All the things we’re saying are, I suppose, just nitpicks in your post, but another example of how you simplified things is to say that the 1964 election was the last to reference the Cold War. Reagan’s campaigns in 1980 and 1984 also had strong elements of anti-Communist rhetoric. In general, things changed more gradually than you indicate in the post, even if you restrict yourself to political events. 1964 was not the watershed year that you make it out to be.

Coming from a not-quite republican here: No, not really. There are things we don’t wish to change or want to move back to an older standard, but for the most part we’re forward looking.

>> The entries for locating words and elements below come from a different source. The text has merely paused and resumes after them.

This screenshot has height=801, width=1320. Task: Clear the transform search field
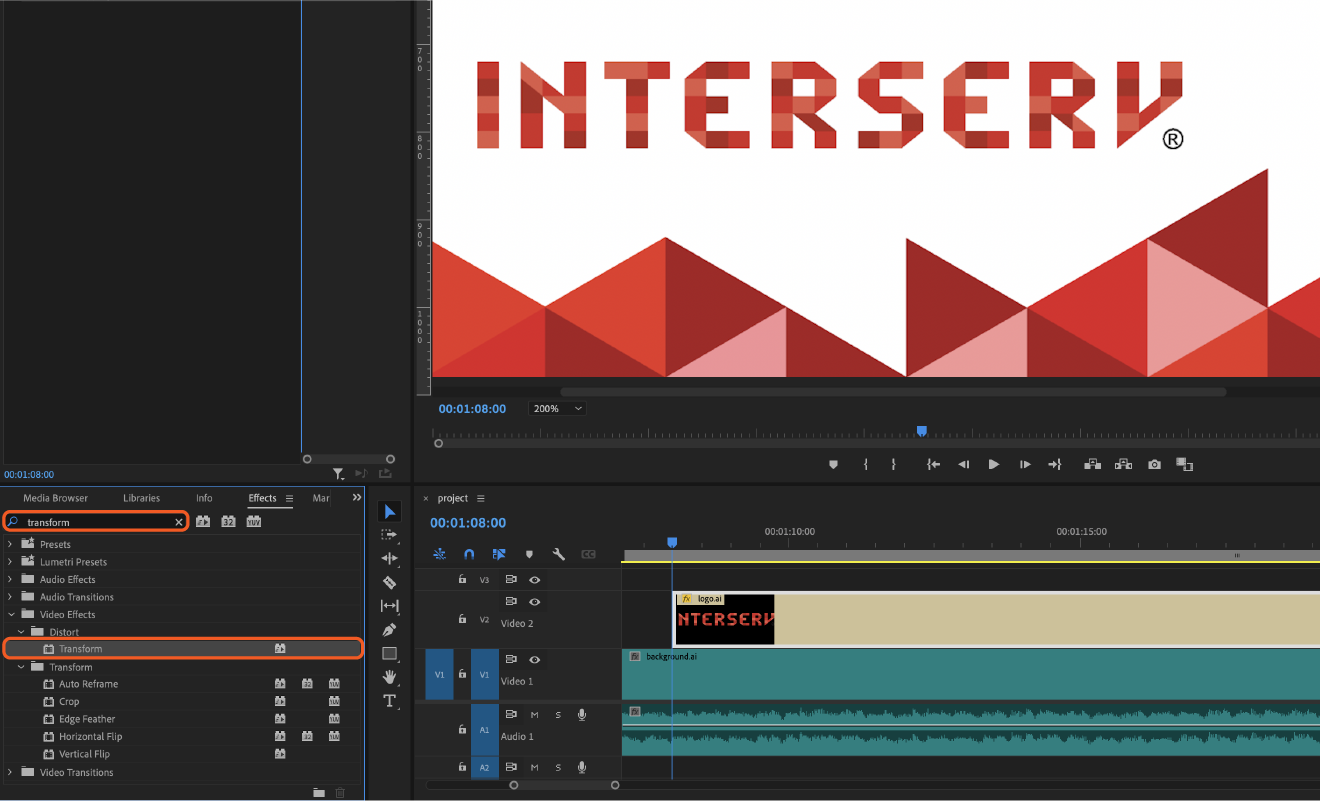click(179, 522)
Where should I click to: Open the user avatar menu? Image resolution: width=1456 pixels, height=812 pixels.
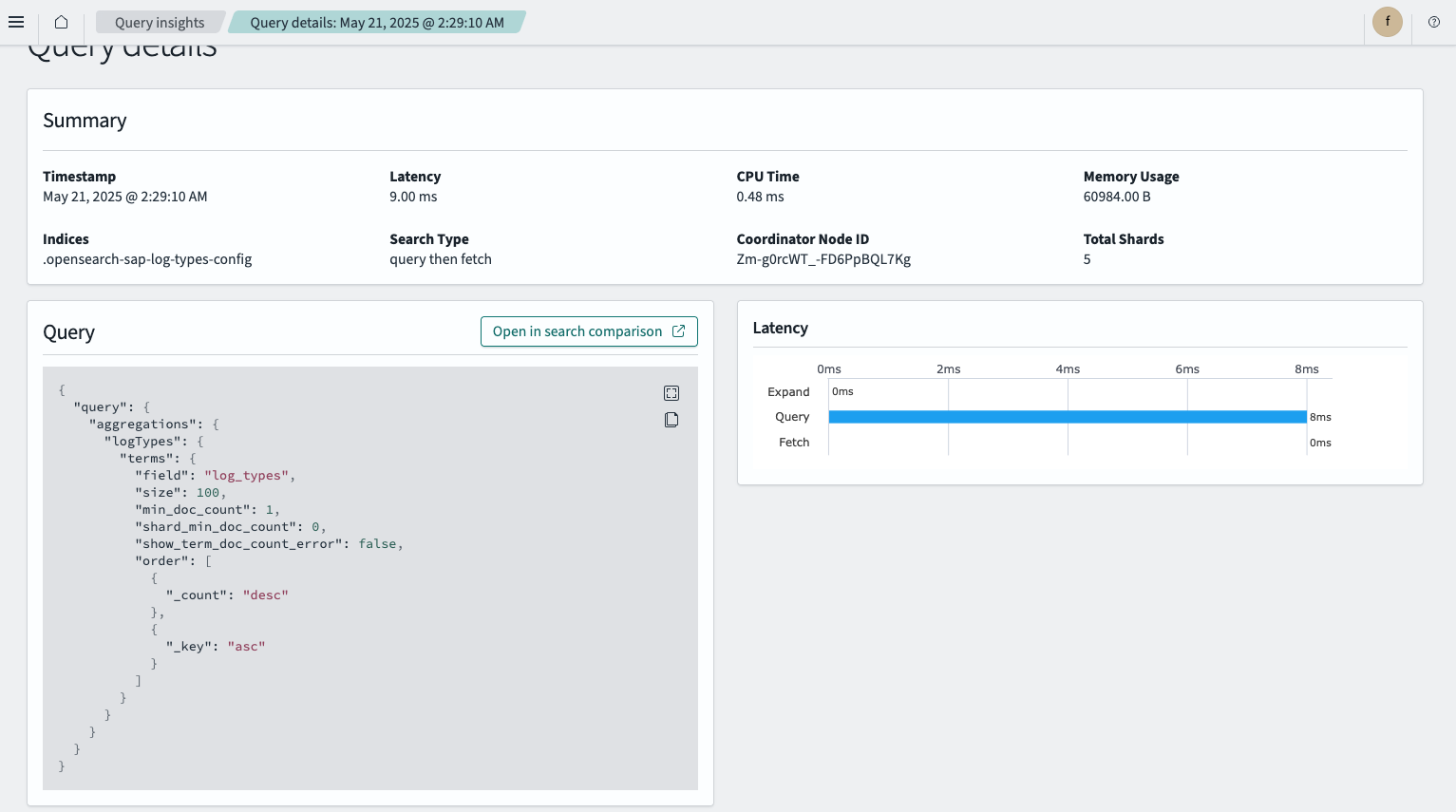1388,22
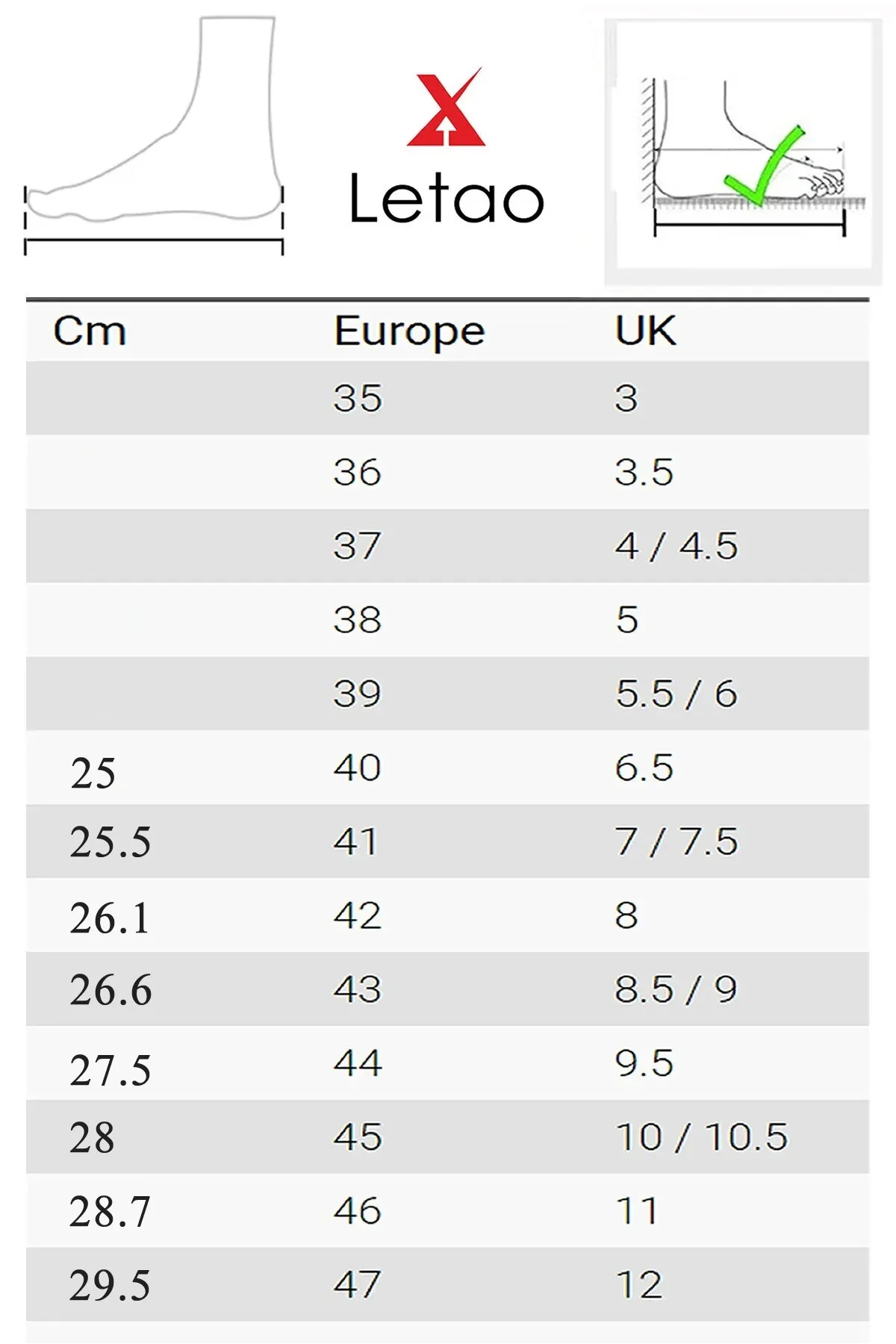Screen dimensions: 896x1344
Task: Click UK size 10 / 10.5
Action: point(702,1137)
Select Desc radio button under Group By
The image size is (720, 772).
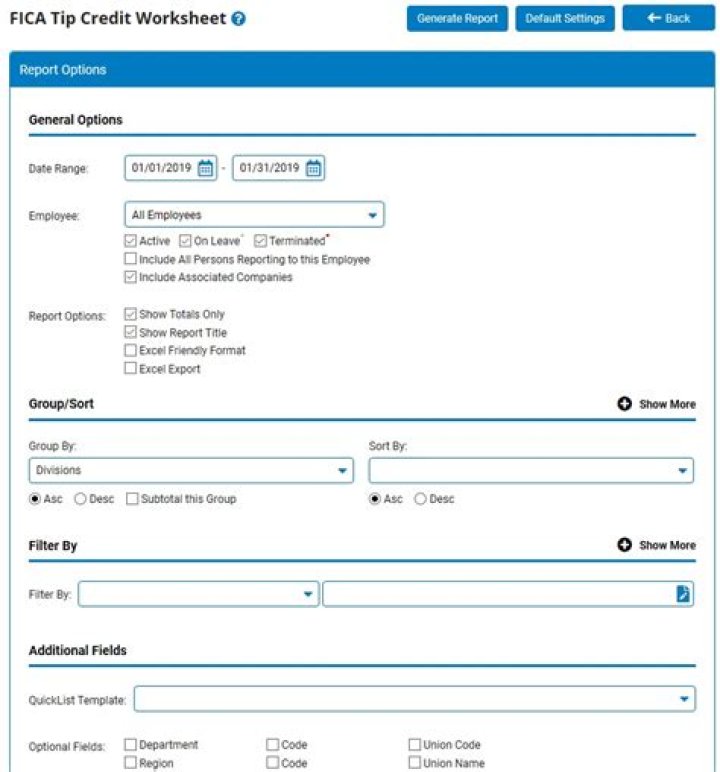point(80,498)
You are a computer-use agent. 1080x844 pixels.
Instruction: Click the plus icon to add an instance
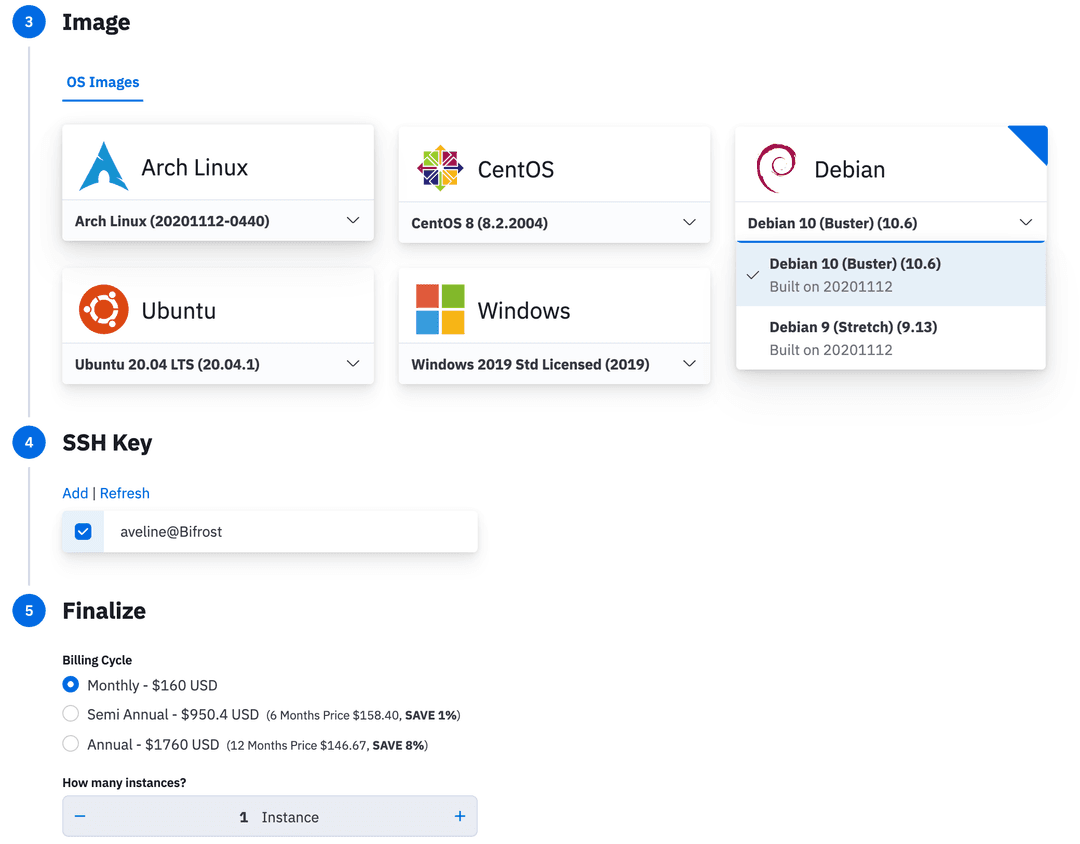pyautogui.click(x=460, y=817)
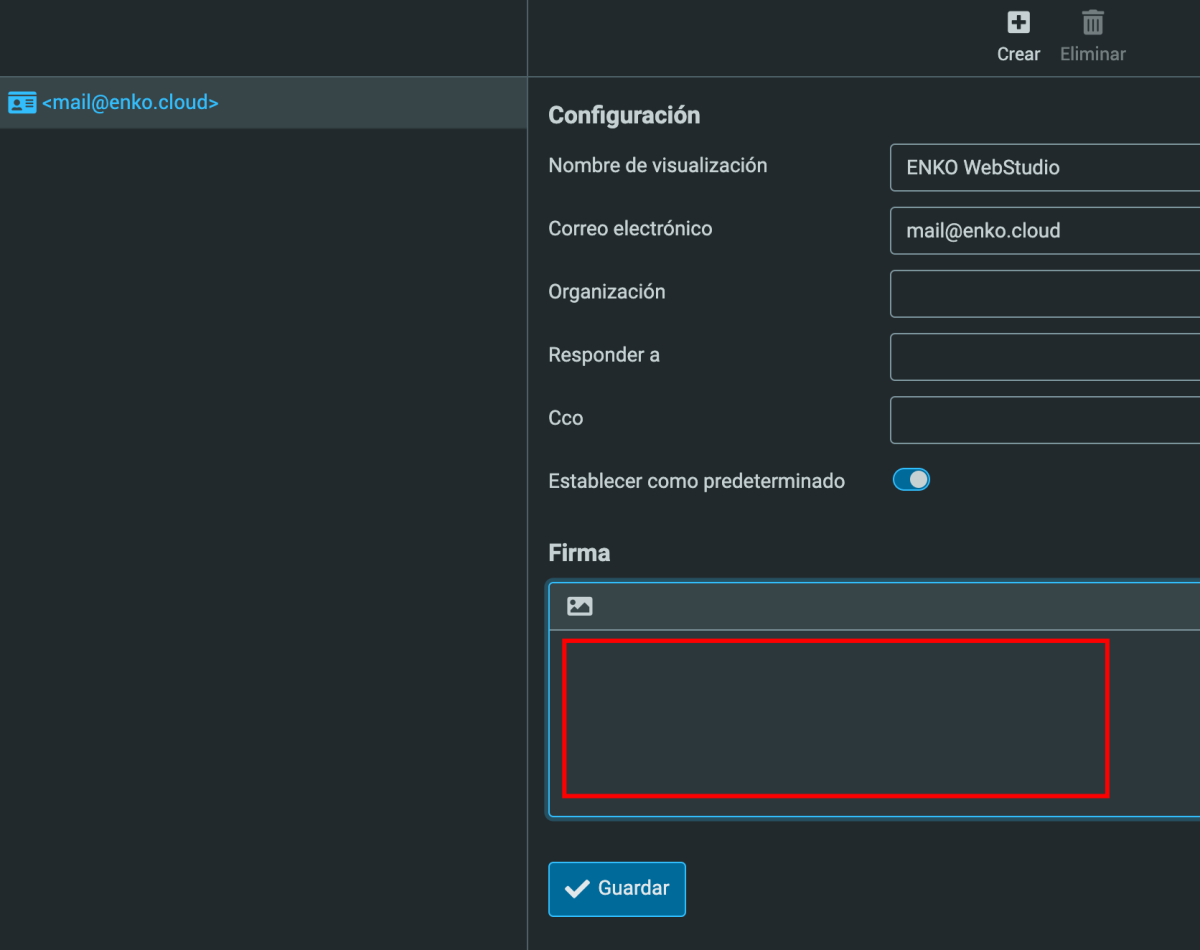Screen dimensions: 1200x950
Task: Click the image icon in the Firma toolbar
Action: point(580,606)
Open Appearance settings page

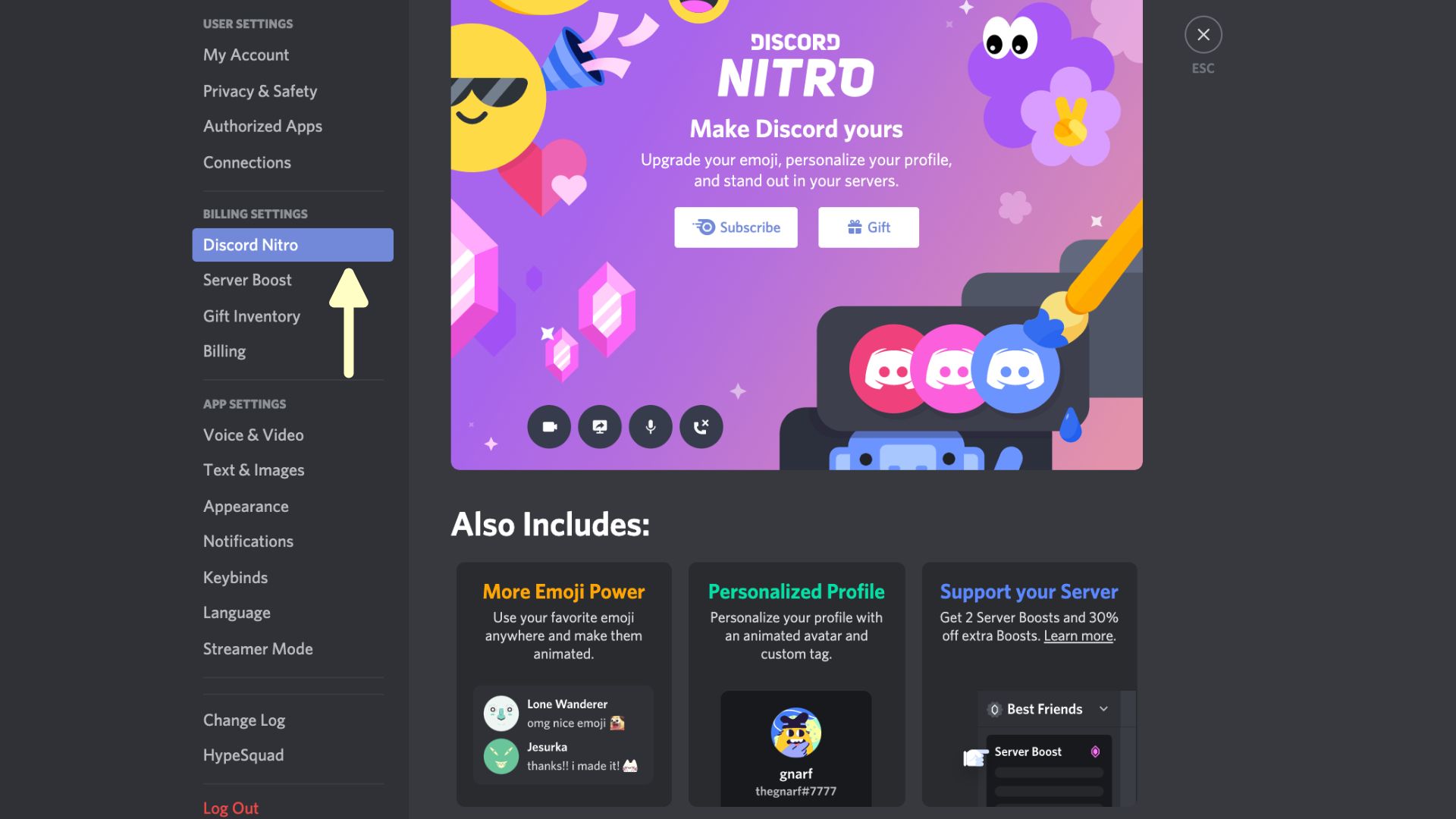click(245, 504)
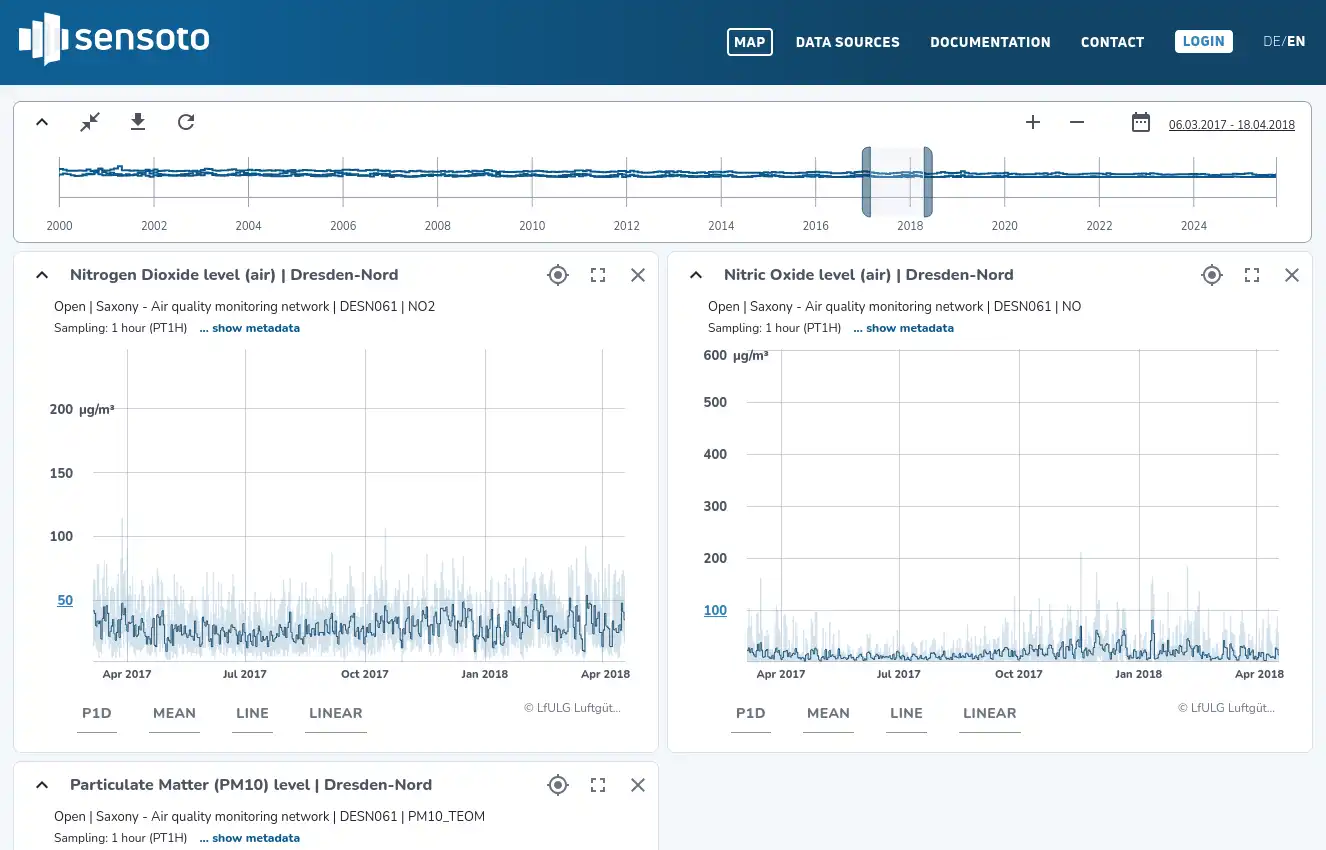Go to the Documentation page
The width and height of the screenshot is (1326, 850).
(x=990, y=42)
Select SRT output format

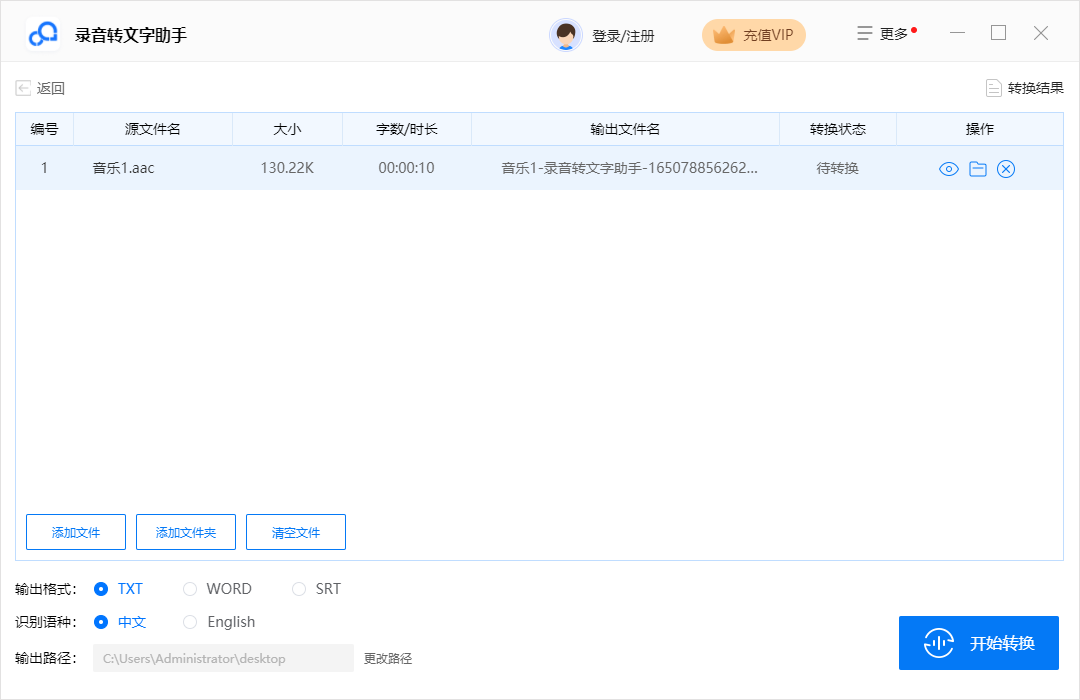tap(299, 589)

I think this is getting into GD territory, or at least into a separate thread. But I’d be interested in knowing what positions or beliefs you or these other quasi-Republicans hold that are not allied with what we normally associate with conservative views, either socially, politically, economically or other. I guess I understand that you might argue for replacing or changing some policy - which in the strictest sence is not conserving - but you may be moving to something that is more in line with conservative values. For example, you might replace Illinois’ current moratorium on the death penalty with a much harsher and all-encompassing death penalty. I’d like to be edified here. thanks. xo, C.

As CC said, this thread is going GD.

I’d like to register, however, that my original intent, and my continued hope, has been for something like a list of quotations making it clear what “conservative” and “liberal” meant to people in the sixties. It looks right now that they meant “Concerned with the threat of Communism, and with the preservation of States’ Rights” and “Concerned with the preservation of civil liberties, and with establishing the legitimacy of federal-level solutions to social problems,” respectively.

That’s pure GQ material right there. To make it even more GQ, references, quotes, and lists of books would be a good thing to have in the thread.